SSENSE cleverly mixes ready-to-wear retail and custom-made retail psychologically, making the virtual space of a website appear as an intermediary. Their own display method proves the realisation of spectacle on the web. Their website provides a differentiated experience just by browsing, without needing a walking space. The standardised display highlights clothes as images, eliminating the limitations of the place called the web and inducing consumption only with images. Alternatively, their display method, which seems to emphasise ‘uniformity’, builds the unity of the body despite the mix of clothes of numerous designers, making it look like a single body, like a customer mannequin in couture or Measurement in tailoring. They are specialist retailers of ready-to-wear, more than anyone else, and act like customer communicators within the made-to-order industry.

SSENSE Spectacle

However, it seems that SSENSE does not intend to stop at securing an independent position within Fashion Retail. Their ultimate goal within the fashion industry is to have the three axes that impact fashion most: designers, buyers, and journalists. As mentioned, no one, including high fashion, can determine trends anymore. Until a trend is formed, the dissemination of taste is complex, and it is difficult to capture the flow and origin. Nevertheless, it is clear that the designers who compose the collection, the journalists who judge whether the collection is timely, and the buyers who make actual purchases based on trend predictions still play a decisive role. SSENSE is already a buyer and a journalist, and is preparing the brand to take on the role of a designer*, so it wants to occupy all three areas above.
*Can’t Farfetch’s investment in Off-White be viewed in this context?

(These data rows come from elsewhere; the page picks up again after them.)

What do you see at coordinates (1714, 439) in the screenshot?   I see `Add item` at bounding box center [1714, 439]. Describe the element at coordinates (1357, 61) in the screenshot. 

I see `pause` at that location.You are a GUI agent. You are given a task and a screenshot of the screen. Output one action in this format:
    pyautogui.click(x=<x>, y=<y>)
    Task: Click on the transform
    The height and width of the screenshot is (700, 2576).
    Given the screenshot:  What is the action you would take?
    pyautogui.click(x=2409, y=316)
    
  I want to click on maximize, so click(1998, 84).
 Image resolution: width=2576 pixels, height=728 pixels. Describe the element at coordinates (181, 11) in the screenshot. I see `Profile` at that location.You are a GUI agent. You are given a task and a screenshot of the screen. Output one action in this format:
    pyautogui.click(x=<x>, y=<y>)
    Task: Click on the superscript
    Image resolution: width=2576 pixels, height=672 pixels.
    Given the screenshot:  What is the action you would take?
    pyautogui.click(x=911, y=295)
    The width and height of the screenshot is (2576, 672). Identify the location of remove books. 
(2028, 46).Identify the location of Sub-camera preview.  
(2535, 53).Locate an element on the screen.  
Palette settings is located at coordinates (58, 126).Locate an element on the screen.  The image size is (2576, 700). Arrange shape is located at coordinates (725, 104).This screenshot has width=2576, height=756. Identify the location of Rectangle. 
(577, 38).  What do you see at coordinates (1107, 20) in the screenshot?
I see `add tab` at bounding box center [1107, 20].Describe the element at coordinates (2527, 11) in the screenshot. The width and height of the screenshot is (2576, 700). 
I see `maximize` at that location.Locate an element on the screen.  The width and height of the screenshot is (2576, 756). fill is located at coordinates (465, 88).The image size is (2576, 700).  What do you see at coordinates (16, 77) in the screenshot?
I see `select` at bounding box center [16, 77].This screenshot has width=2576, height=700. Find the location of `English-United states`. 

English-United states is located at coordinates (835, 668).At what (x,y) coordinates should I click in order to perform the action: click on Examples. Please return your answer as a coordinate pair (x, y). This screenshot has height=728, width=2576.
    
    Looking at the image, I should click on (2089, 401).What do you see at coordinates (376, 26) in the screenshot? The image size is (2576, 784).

If this fiction becomes a reality, companies like SSENSE could soon be building digital arcades. Just as arcades in the 20th century were not just a place for purchasing goods but for interaction and a place to check trends, these platforms will also become a starting point for trends to form in the future, not a place for consumption. This remarkable shift seems evident in that they handle all everyday objects and devices, not limited to dresses, and produce new fashion content through the text like magazines. Furthermore, given that the nature of the Internet guarantees more anonymity and free consumption than substantial shopping centres and department stores, and there are fewer physical restrictions, such a diagnosis should not be dismissed simply as a leap forward.

To add a last personal opinion before concluding the writing, personally, their movement is like seeing the beginning of a new Parisian costume association beyond the arcade. A new association of ready-to-wear next to couture that is not localised like “Paris”. Even though SSENSE handles a wide range of items and brands, considering the fact that entering SSENSE is becoming a gateway to new designers and the possibility of leading trends in the future, their handling standards may become a symbol of special status in the future. In the future, if we can even implement a Made-To-Order system within the digital world, a genuinely new association of couture might come from them.